Mais celui qui fut longtemps son film le plus fameux, Voyage sans retour (One Way
Passage, 1932) est tombé dans l’oubli, faute d’être visible. Il
faut dire que le meilleur de Garnett, né en 1898 et mort en 1977, appartient
aux années 30 et 40 et reste largement ignoré. Il est à souhaiter que
l’hommage que prépare la Cinémathèque pour le printemps prochain permette d’y
voir un peu plus clair et de compléter la connaissance très fragmentaire que nous avons de son œuvre -- et
c’est donc avec d’autant plus de chaleur que l’on saluera la réédition de Love is News que propose ces jours-ci
l’Action Christine.
D’une grande drôlerie, le film mêle
des éléments burlesques à la tradition de la screwball comedy (ou comédie loufoque), non sans faire au passage
quelques emprunts à la comédie romantique sophistiquée (voir tout l’entourage
mondain du personnage qu’interprète Loretta Young). Il faut dire que Garnett,
d’une part, produisant beaucoup et à une cadence soutenue (deux films en plus
de Love is News pour la seule année
1937), maîtrisait à peu près tous les genres, et que, d’autre part, ayant été
au début de sa carrière gagman pour
Hal Roach et Mack Sennett, il a toujours manifesté un goût prononcé pour
l’humour et même le slapstick,
n’hésitant pas à en saupoudrer la plupart de ses films, y compris les plus dramatiques.

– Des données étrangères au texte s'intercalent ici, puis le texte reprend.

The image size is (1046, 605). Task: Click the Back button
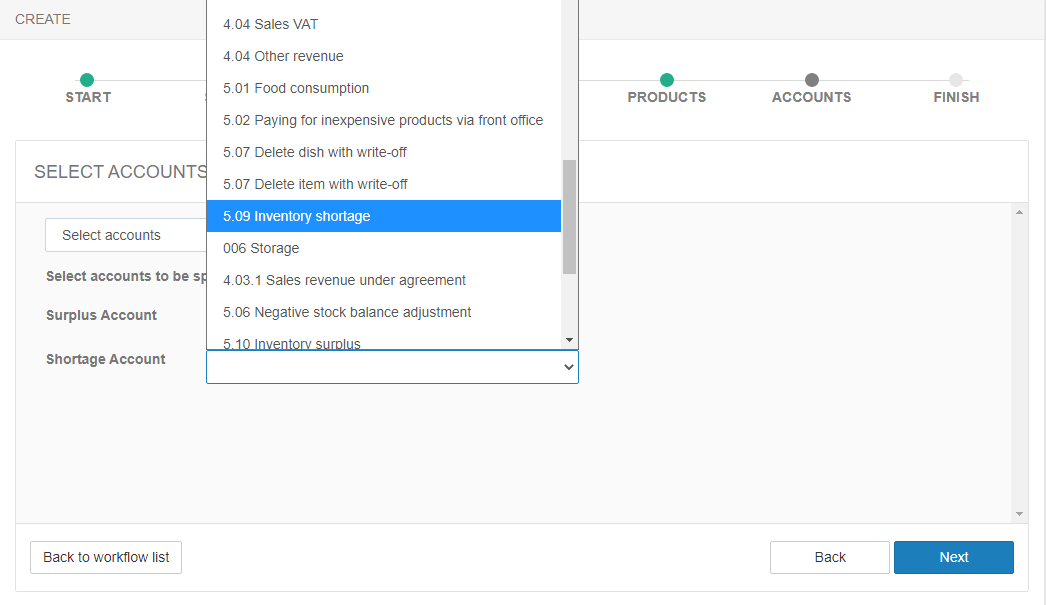829,557
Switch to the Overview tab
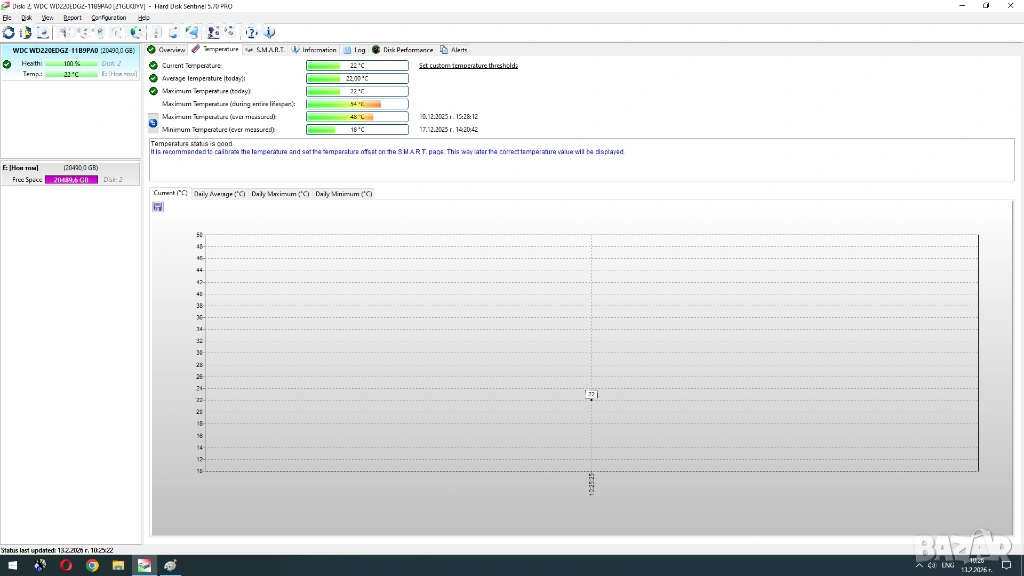This screenshot has height=576, width=1024. tap(167, 49)
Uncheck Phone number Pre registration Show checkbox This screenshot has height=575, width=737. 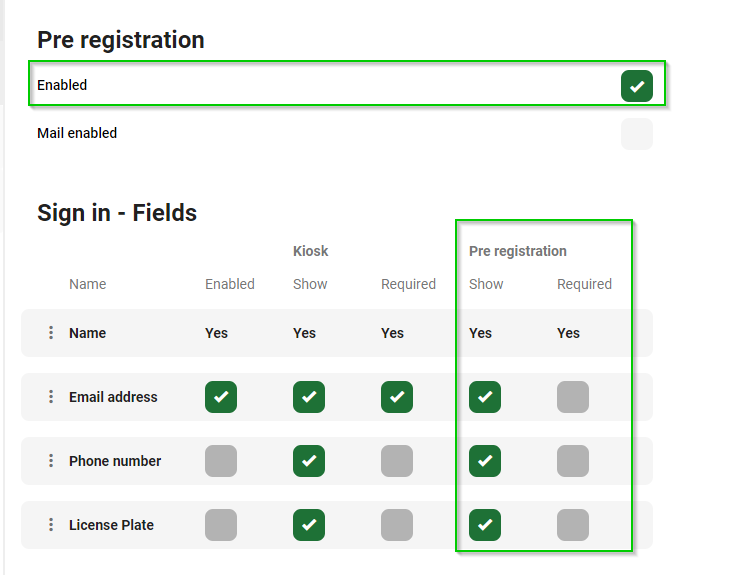point(485,461)
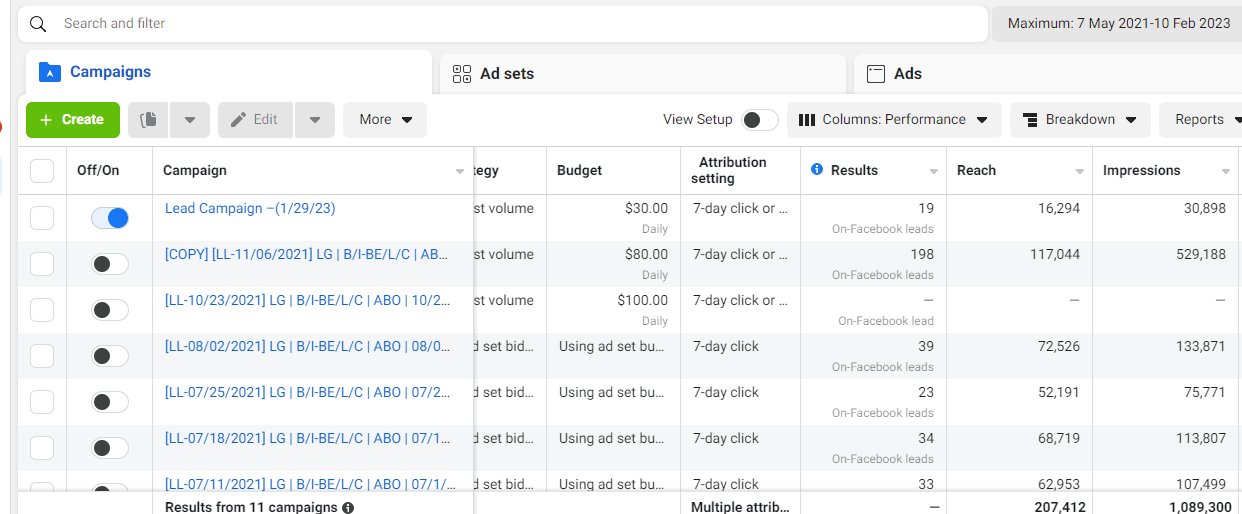This screenshot has width=1242, height=514.
Task: Click the Search and filter input field
Action: coord(500,24)
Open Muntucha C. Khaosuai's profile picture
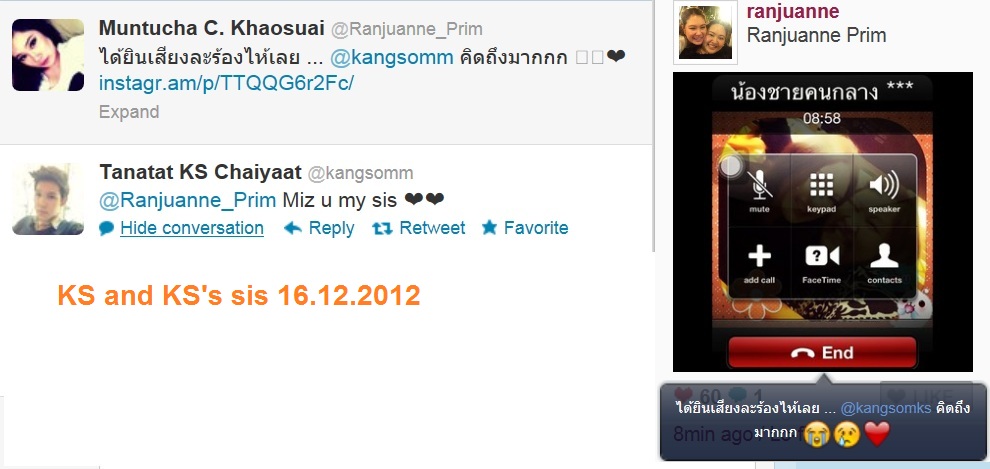 tap(48, 55)
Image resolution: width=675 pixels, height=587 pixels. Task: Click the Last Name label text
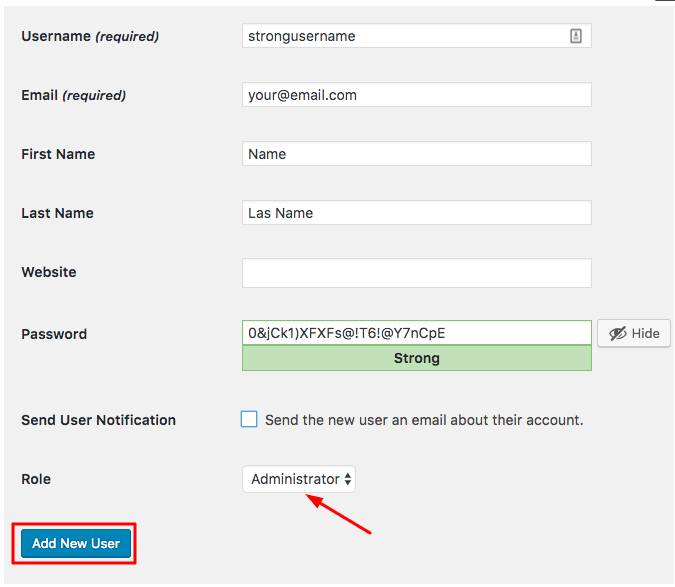pyautogui.click(x=57, y=214)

Ainsi décrit-il ici la rencontre sans surprise mais improbable de deux
personnages que tout sépare (à commencer par le milieu social) mais que l’amour
réunira finalement après d’amusantes péripéties. Une milliardaire (Loretta
Young), lassée de faire la une des journaux, fait courir le bruit de ses
fiançailles avec un journaliste avide de sensationnel (Tyrone Power) qui se
trouve à son tour traqué par ses propres collègues. C’est enlevé sur un rythme
allègre et sans temps morts, avec des dialogues rapides, un peu à la façon de His Girl Friday (La Dame du vendredi, Howard Hawks, 1940). L’allusion à ce dernier
film est d’autant moins déplacée que Love
is News s’attaque à sa façon aux pratiques d’une presse prête à tout pour
obtenir des « unes » bien juteuses[2].
La satire se veut cependant légère, peuplée de personnages secondaires
particulièrement pittoresques -- le journaliste débutant balourd mais bon au
jeu de dames (Elisha Cook), le juge moins sérieux qu’il prétend l’être (Slim
Summerville), la concierge forte en gueule (Jane Darwell) ou le noble français
désargenté et coureur de dot (George Sanders, particulièrement délectable).
Tout cela ne porte guère à
conséquence et ressemble à une bulle de savon qui, en éclatant, éclabousse de
bonne humeur son public. C’était un peu la philosophie de Garnett lui-même, tel
qu’il apparaît dans les mémoires qu’il publia peu avant sa mort[3] :
« blagueur, amateur quelque peu obsédé de jolies blondes, poivrot repenti,
casse-cou, mais surtout homme d’une
vitalité et d’un optimisme inébranlable face à l’adversité »[4].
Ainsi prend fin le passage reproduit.